#### The records
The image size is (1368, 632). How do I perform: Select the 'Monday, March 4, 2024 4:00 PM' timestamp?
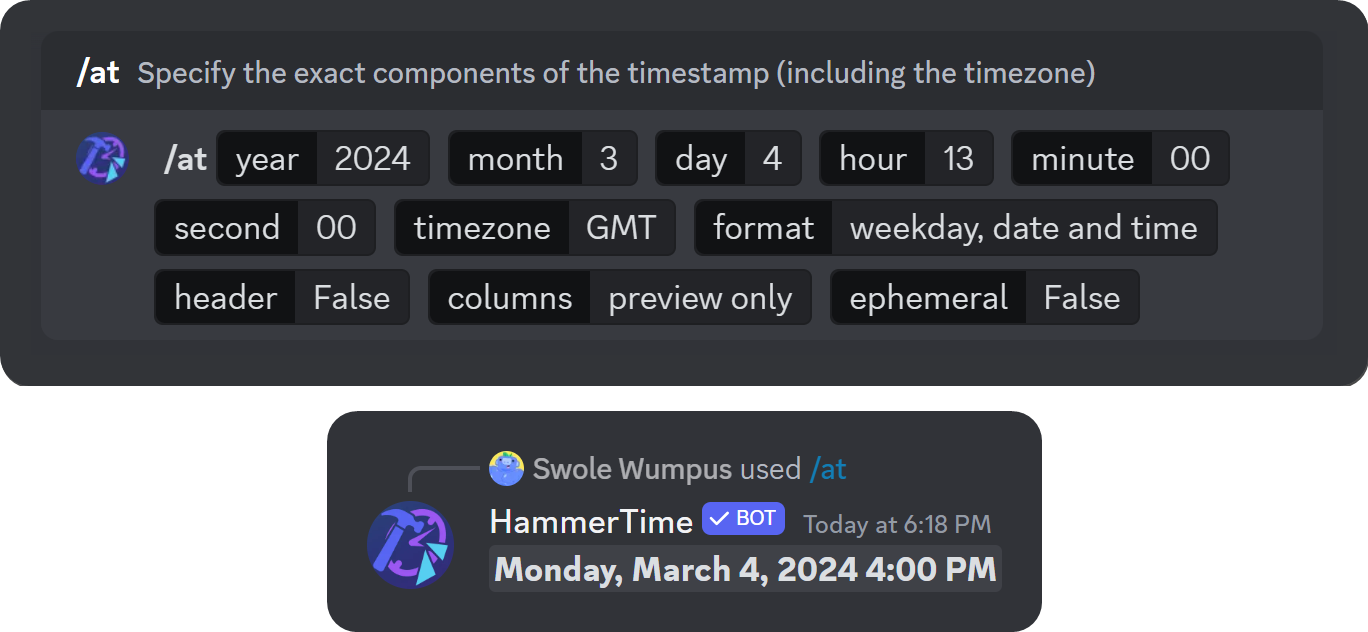pyautogui.click(x=743, y=569)
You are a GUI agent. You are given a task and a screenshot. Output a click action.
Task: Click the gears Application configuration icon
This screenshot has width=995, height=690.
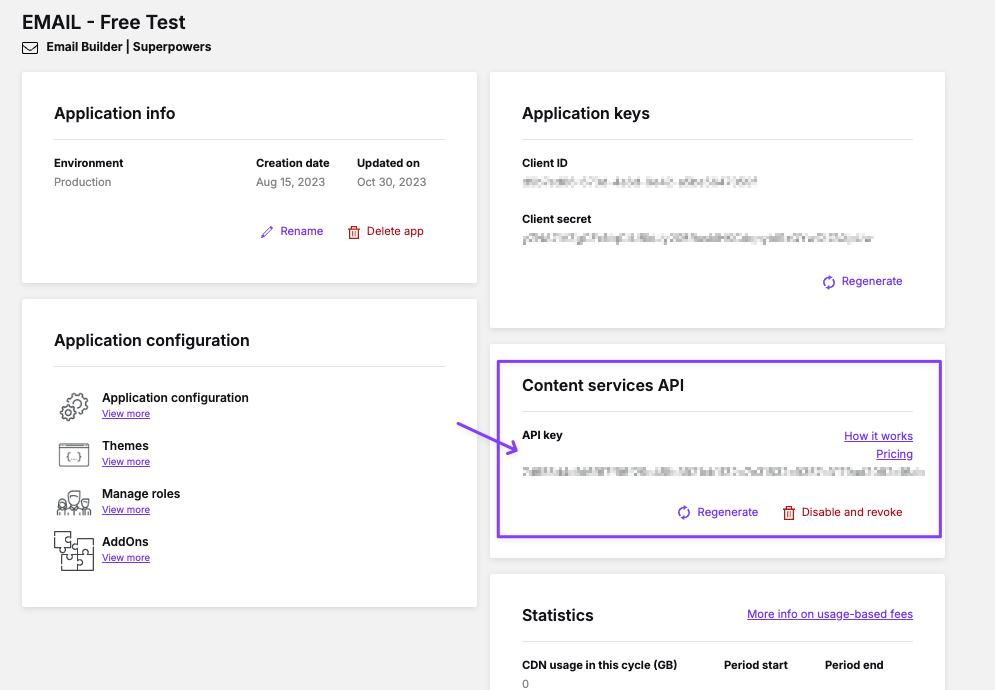(74, 406)
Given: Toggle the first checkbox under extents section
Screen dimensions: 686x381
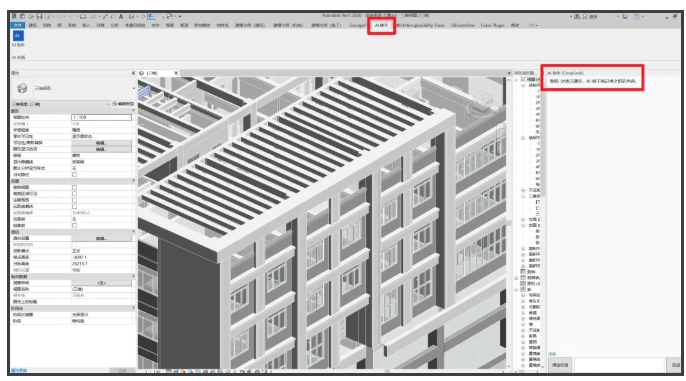Looking at the screenshot, I should coord(74,187).
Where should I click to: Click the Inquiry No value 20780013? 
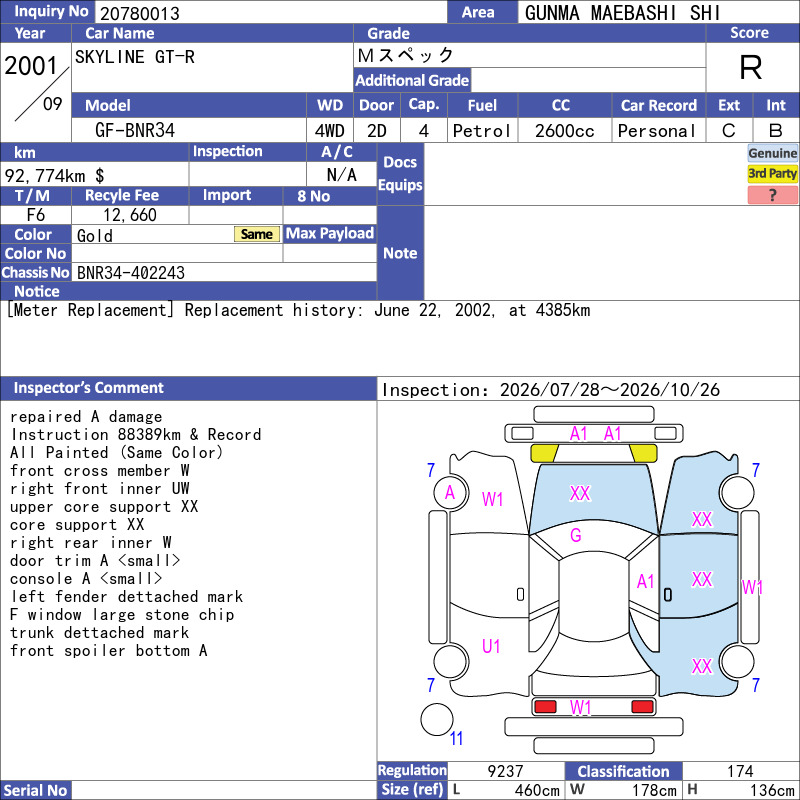pyautogui.click(x=140, y=13)
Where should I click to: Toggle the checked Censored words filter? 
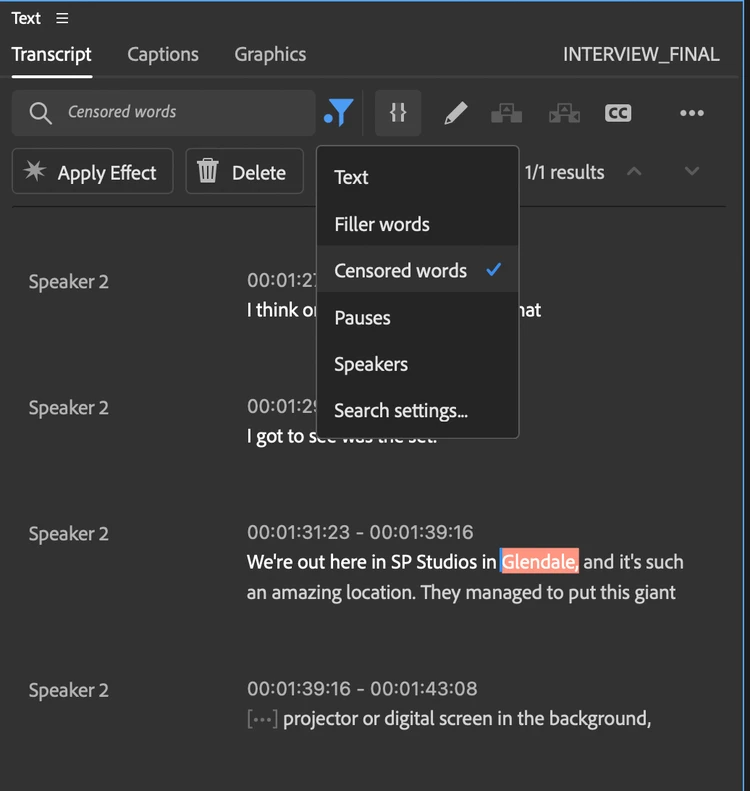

#### What needs to be done
Output the text of all the records above verbatim, omitting the pictures.

#### Written reply
The image size is (1368, 632). How do I perform: Select the 'Monday, March 4, 2024 4:00 PM' timestamp?
pyautogui.click(x=743, y=569)
You are a GUI agent. You are given a task and a screenshot. Output a click action.
Task: Click the gears Application configuration icon
This screenshot has width=995, height=690.
(74, 406)
Given: Toggle the first checkbox under extents section
Screen dimensions: 686x381
Looking at the screenshot, I should coord(74,187).
Where should I click to: Click the Inquiry No value 20780013? 
pyautogui.click(x=140, y=13)
Where should I click to: Toggle the checked Censored words filter? 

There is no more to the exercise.